Locate the line that contains "Switch to the Lights & Cameras tab" in the data that follows. Copy it and every subsequent line to the end, exactly, excluding pictures.

[Start of Attachment]

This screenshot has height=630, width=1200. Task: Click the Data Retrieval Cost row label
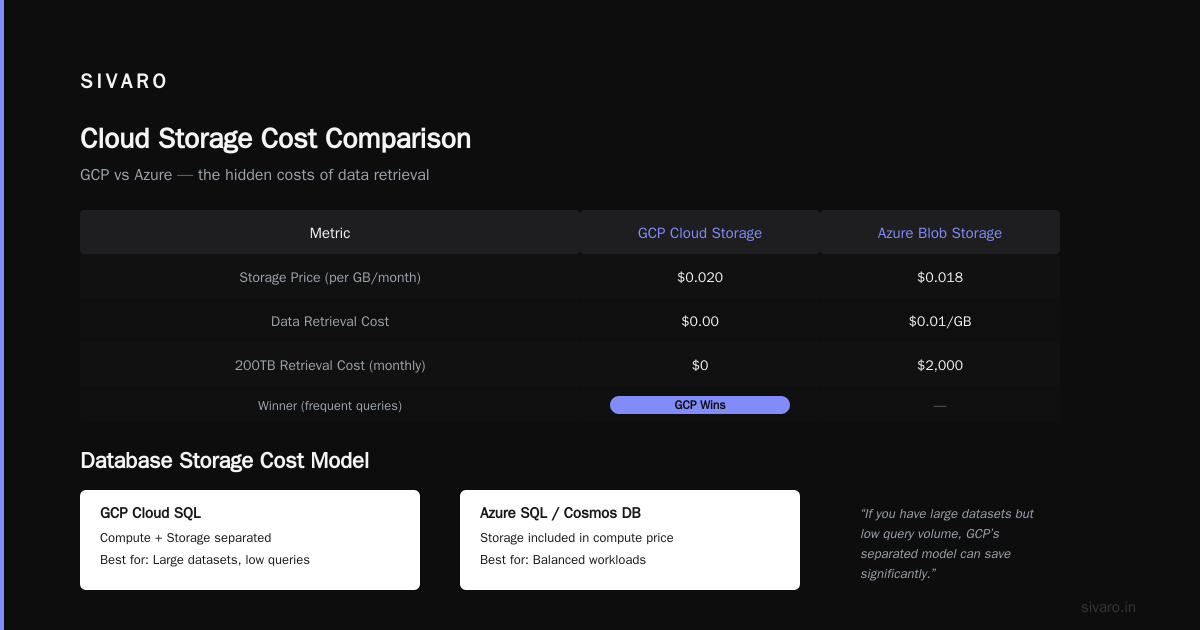click(x=330, y=321)
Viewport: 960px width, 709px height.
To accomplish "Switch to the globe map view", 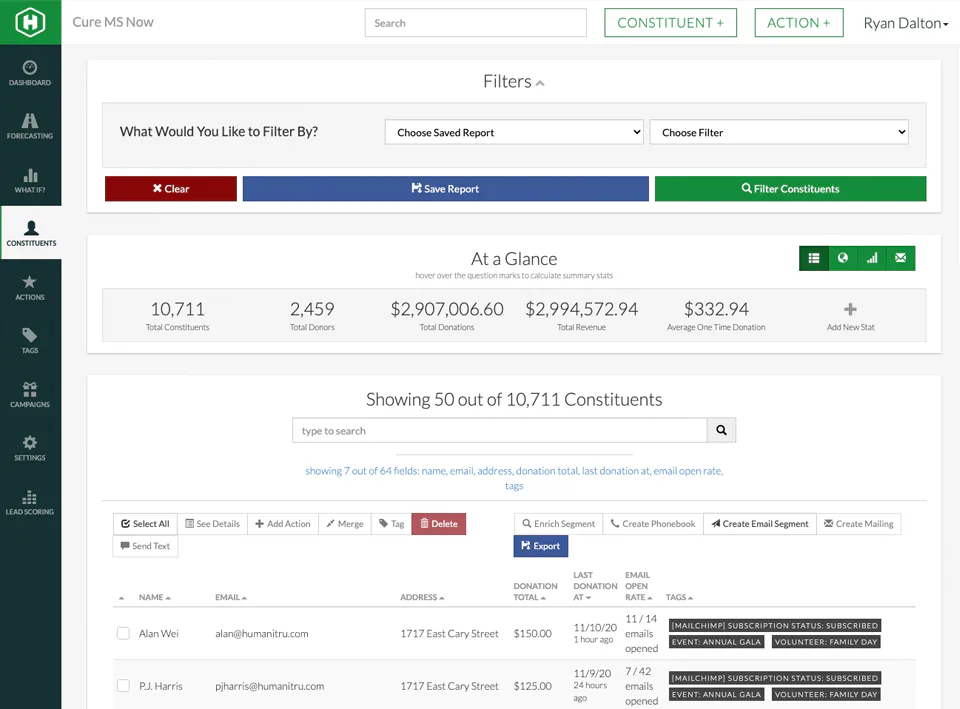I will 842,258.
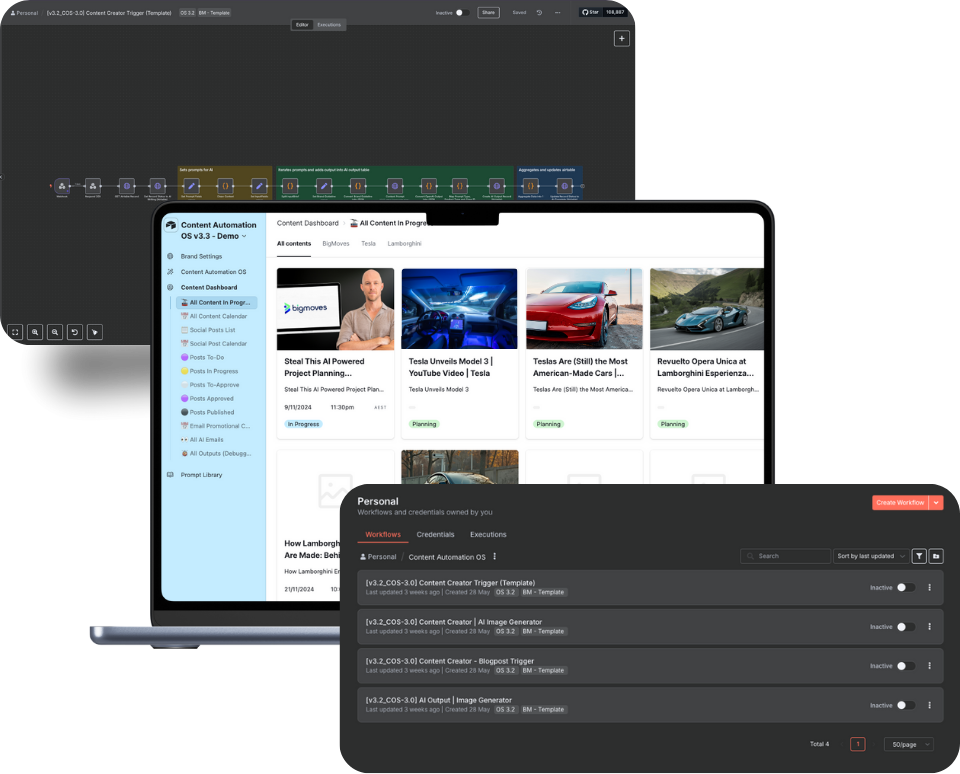Click the add folder icon

936,556
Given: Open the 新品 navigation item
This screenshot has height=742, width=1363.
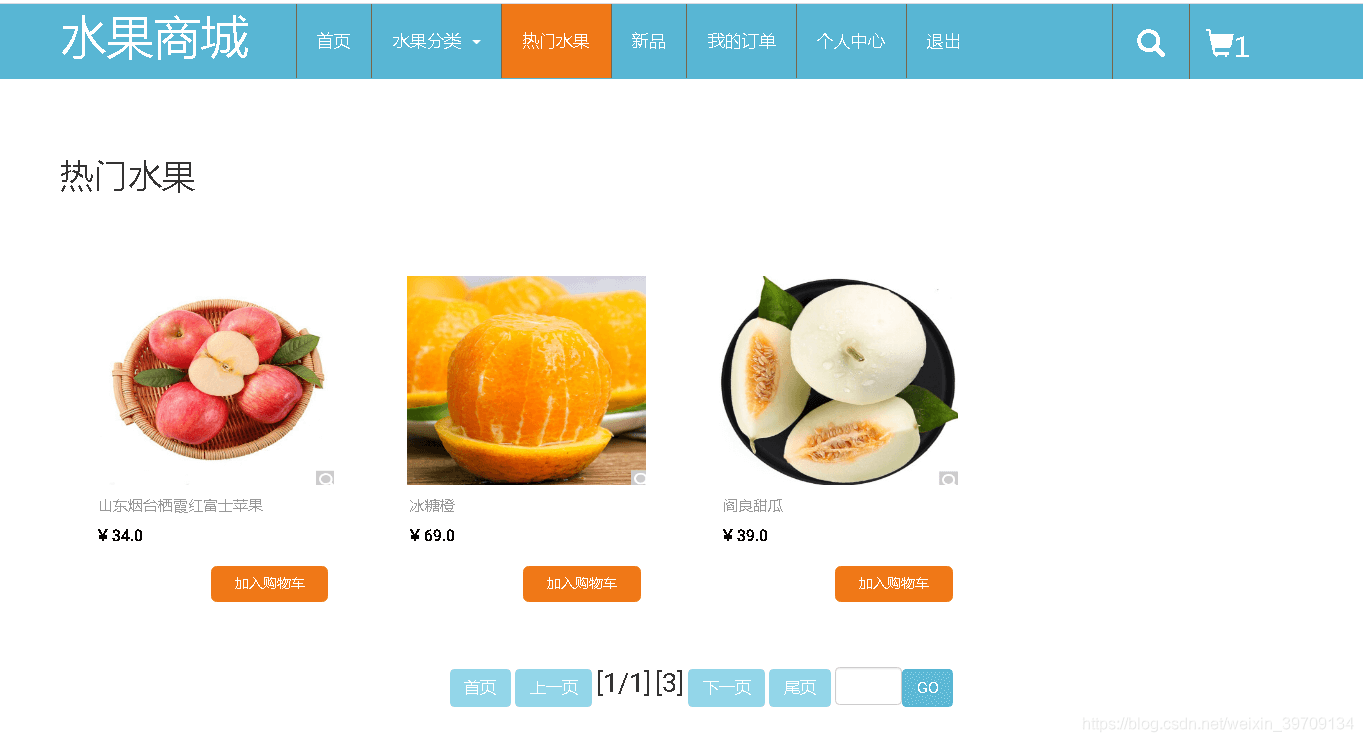Looking at the screenshot, I should click(649, 41).
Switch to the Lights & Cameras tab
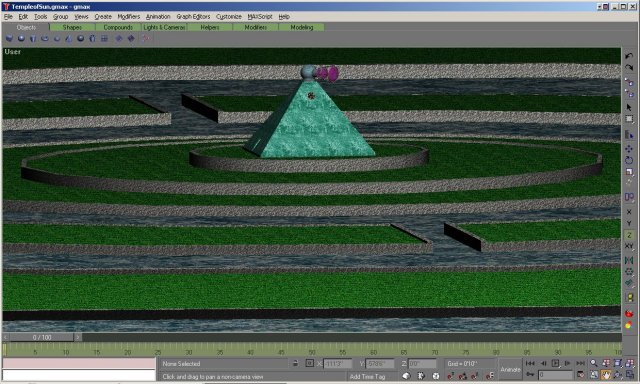 (x=164, y=27)

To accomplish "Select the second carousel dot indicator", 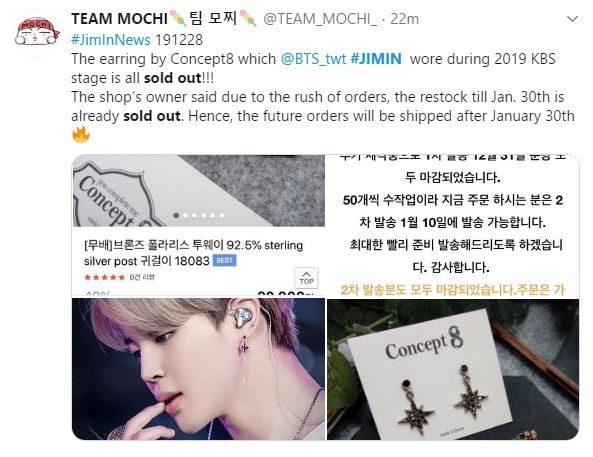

[End of Attachment]

* Result for this exercise:
Switch to the Lights & Cameras tab
 (x=164, y=27)

To accomplish "Select the second carousel dot indicator", 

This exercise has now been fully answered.